* [ABOUT THIS TASK] Using "width" as the search string, find the matching lines below and copy them.

* [INPUT]
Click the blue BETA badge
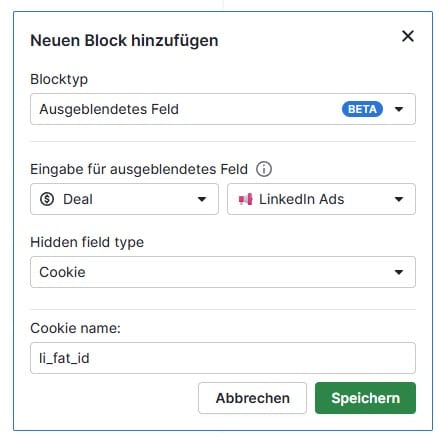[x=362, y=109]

...

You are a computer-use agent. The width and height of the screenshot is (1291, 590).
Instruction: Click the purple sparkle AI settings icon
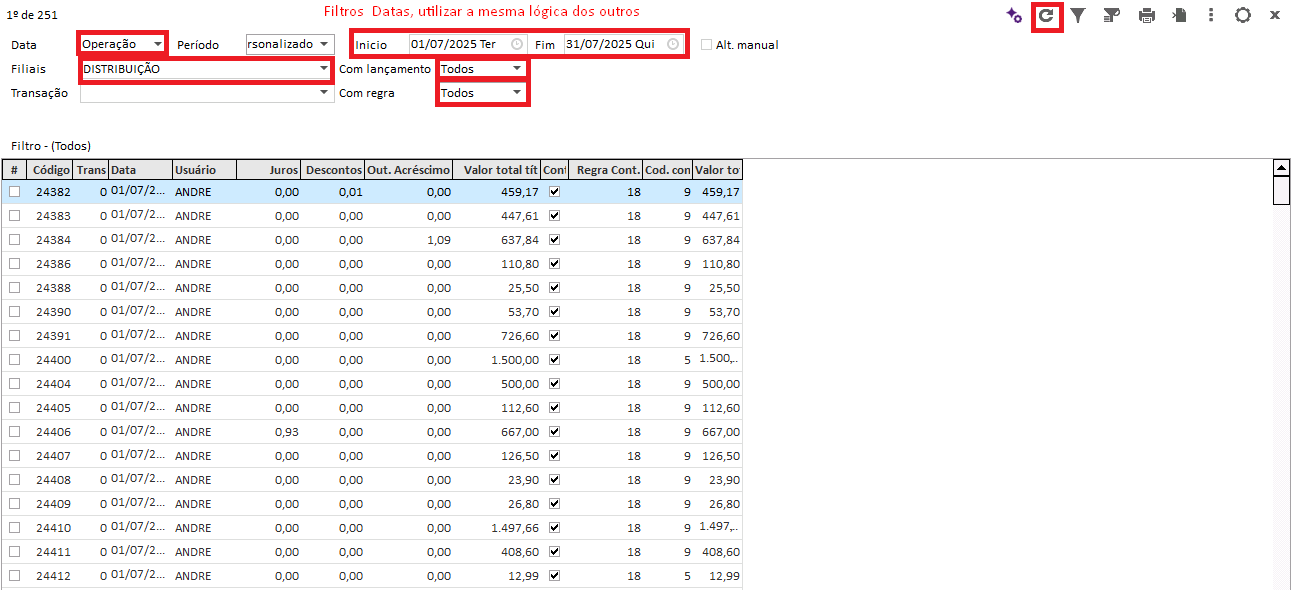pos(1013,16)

--

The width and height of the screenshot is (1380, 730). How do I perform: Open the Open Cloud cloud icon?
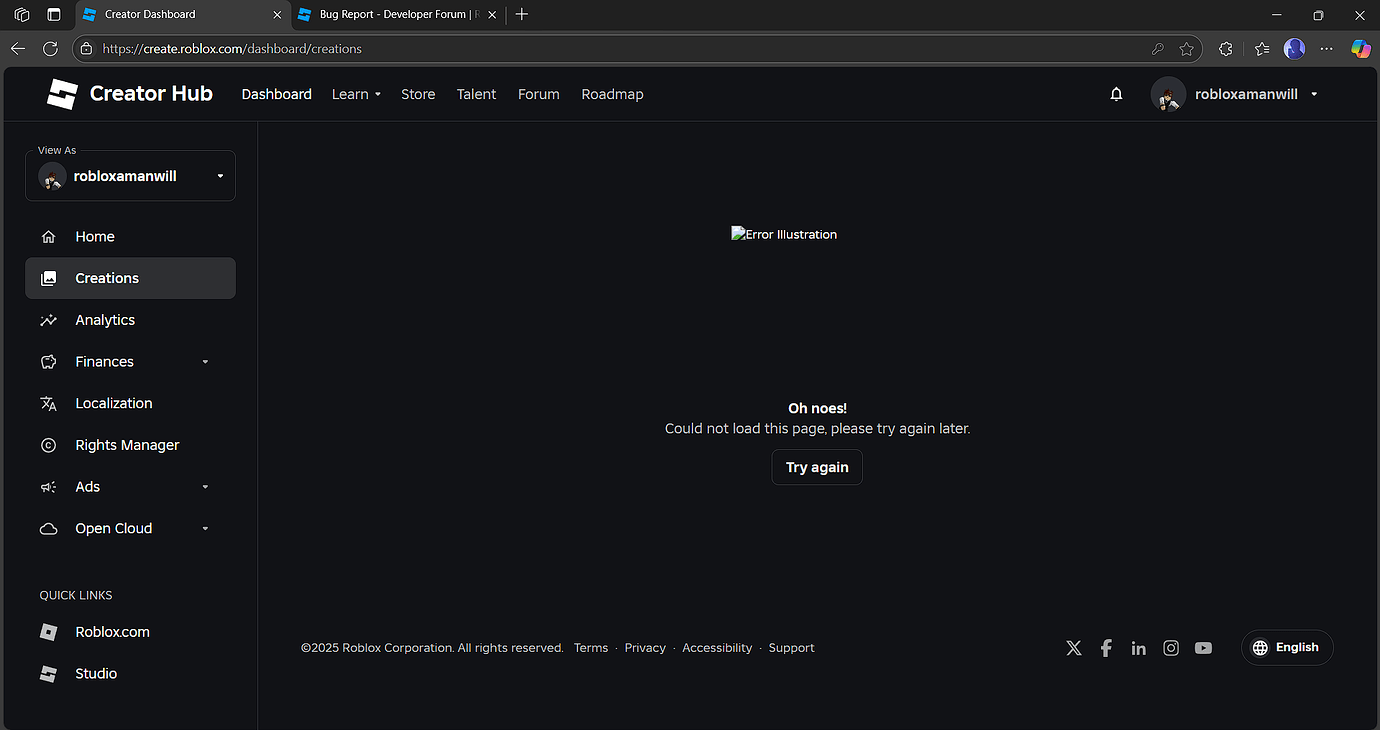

* [ANSWER TO THE EXERCISE]
You are a computer-use agent. The width and height of the screenshot is (1291, 590).
The width and height of the screenshot is (1380, 730). How do I perform: Open the Open Cloud cloud icon?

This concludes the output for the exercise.